Exercise details
Below, find the line containing "Given: Open the Object Mode dropdown"; from there to the final line, print every line exactly and skip the pictures.

Given data
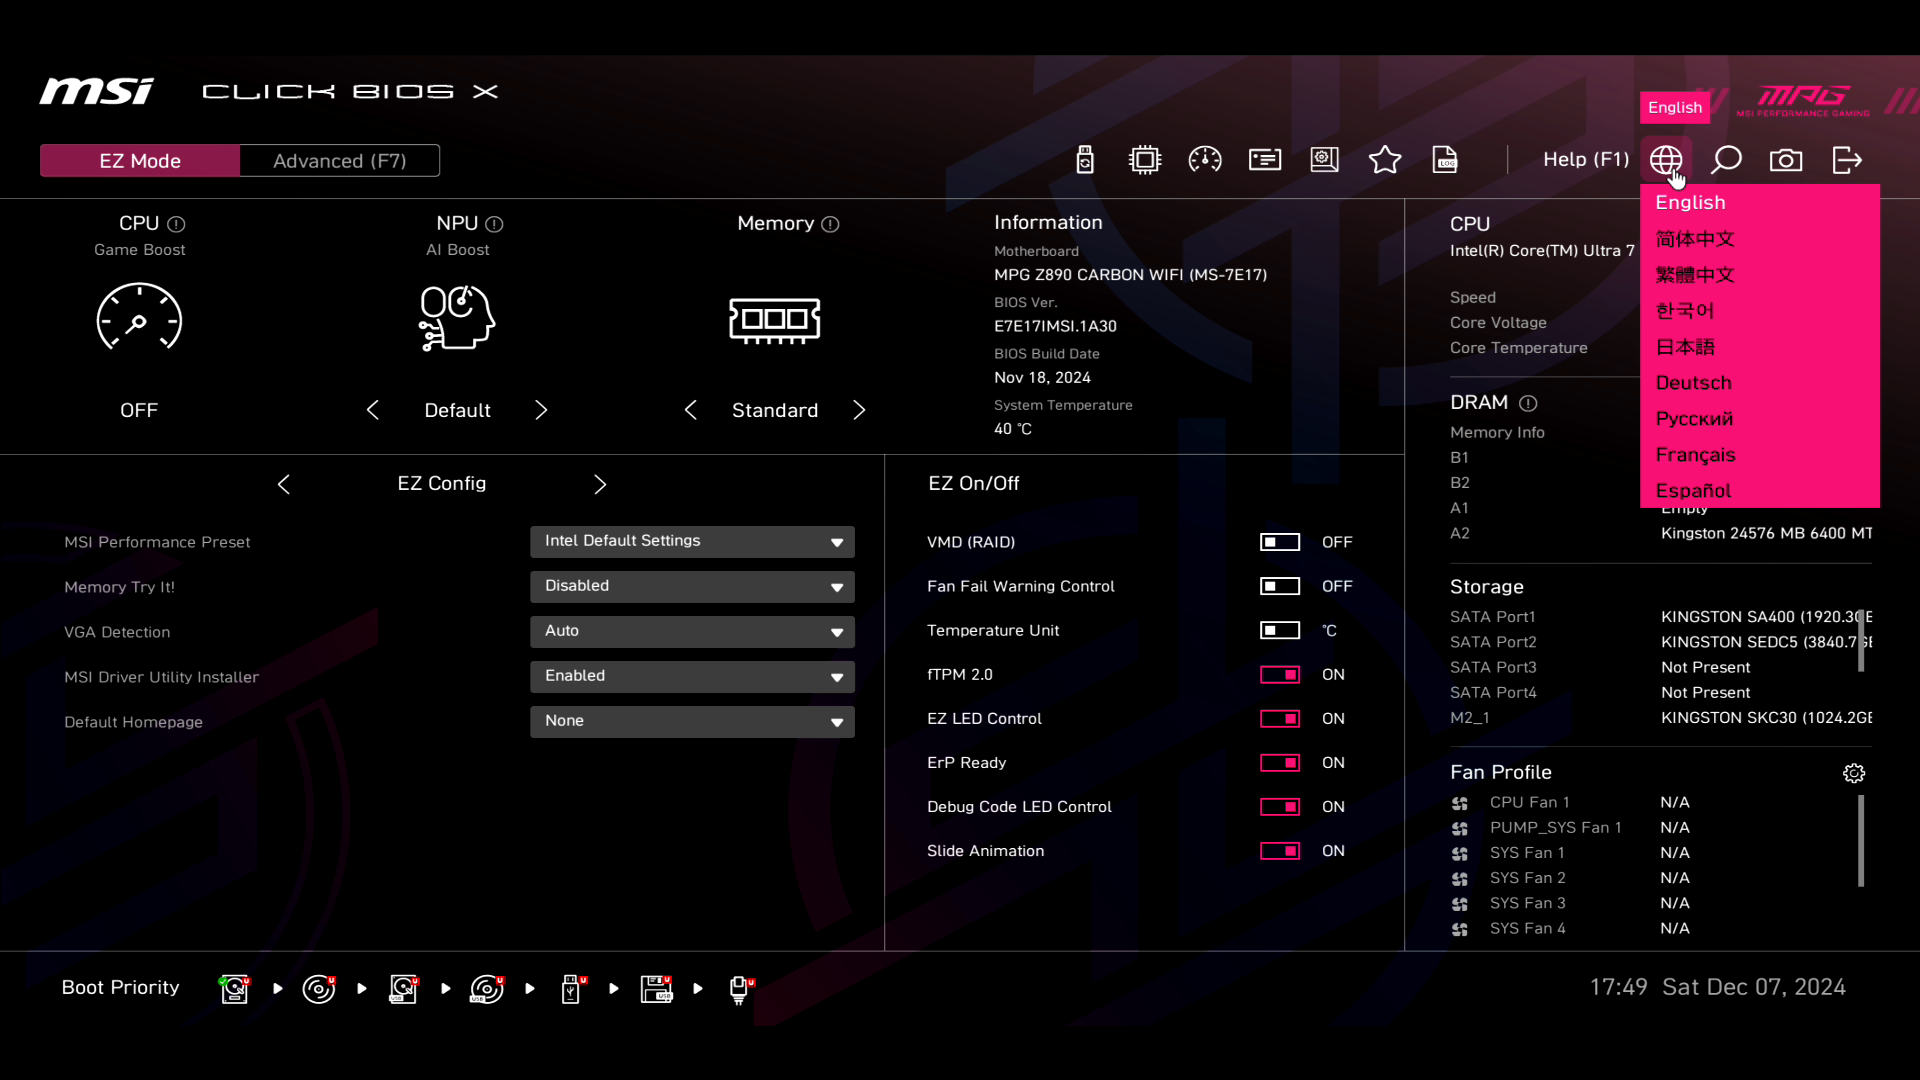Click the right arrow next to EZ Config
1920x1080 pixels.
point(600,484)
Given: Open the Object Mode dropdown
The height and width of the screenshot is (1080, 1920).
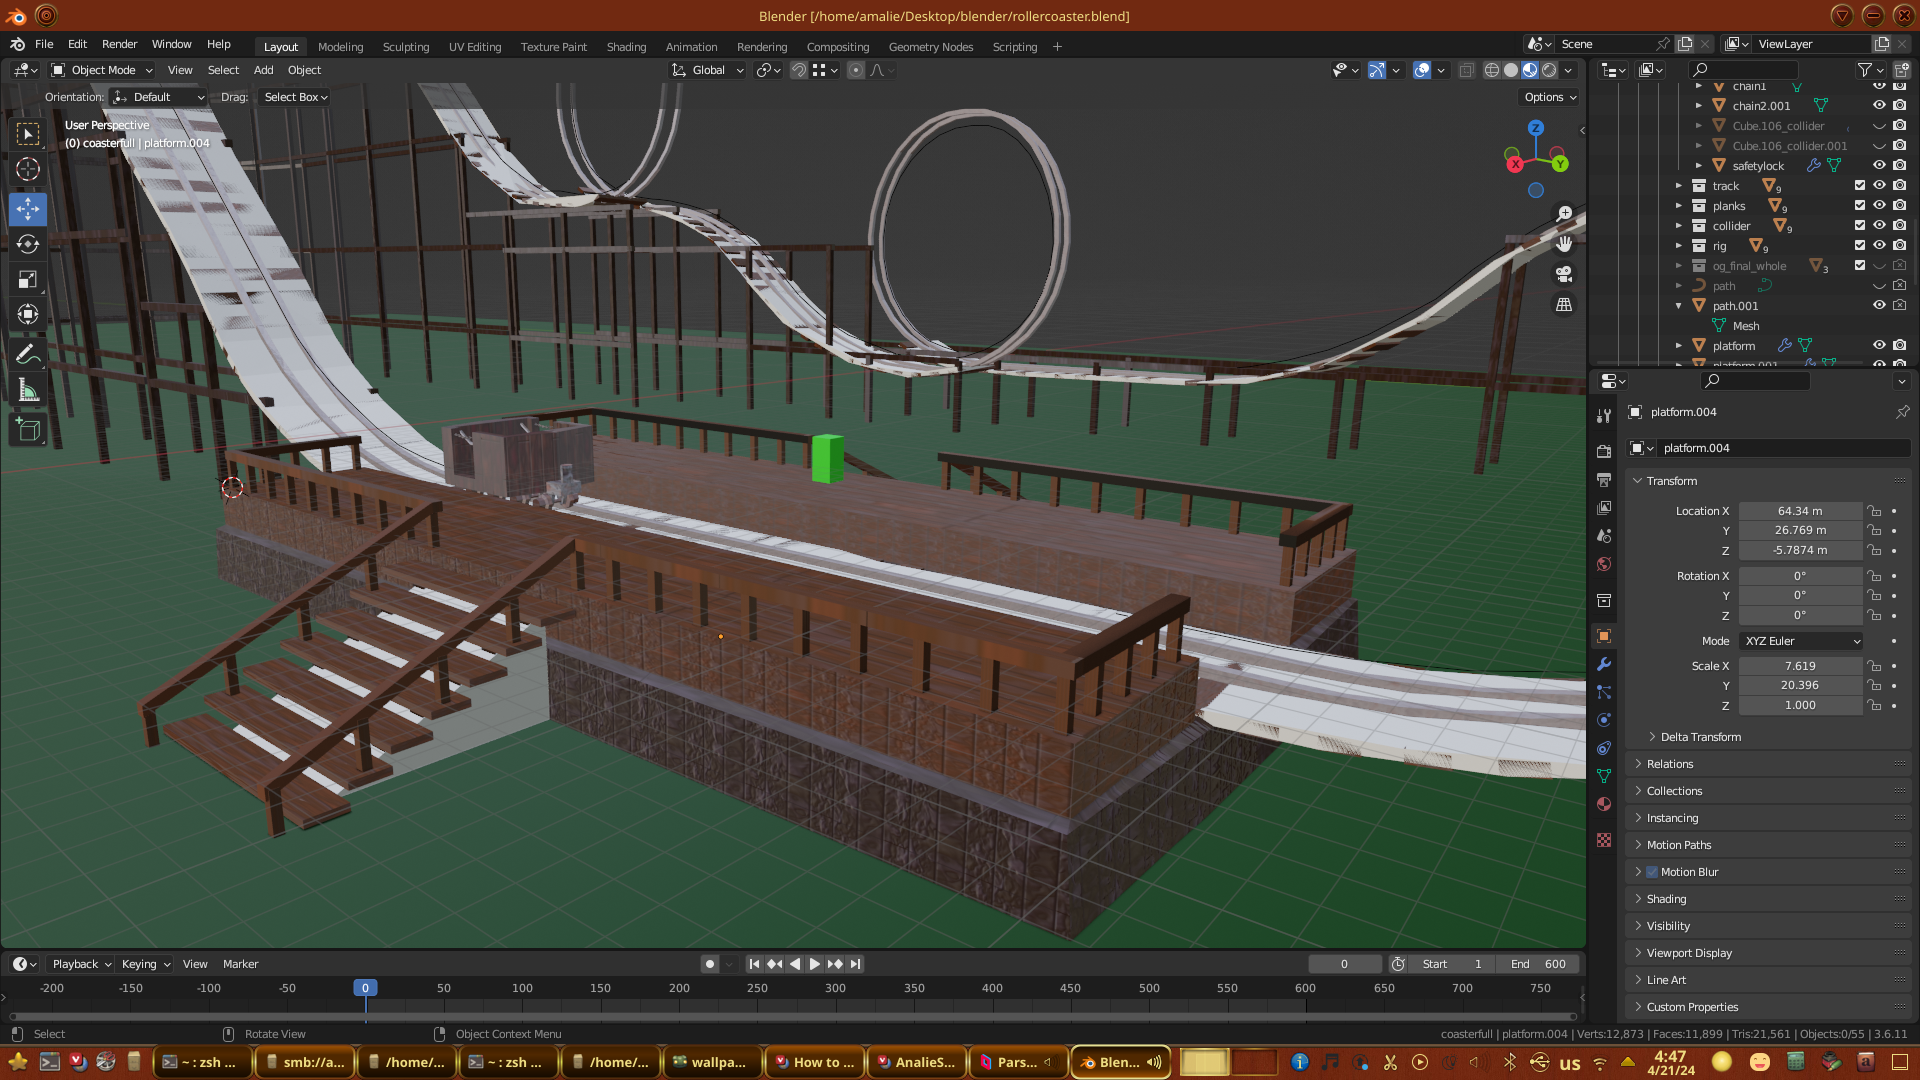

Written response
Given: Open the Object Mode dropdown
The height and width of the screenshot is (1080, 1920).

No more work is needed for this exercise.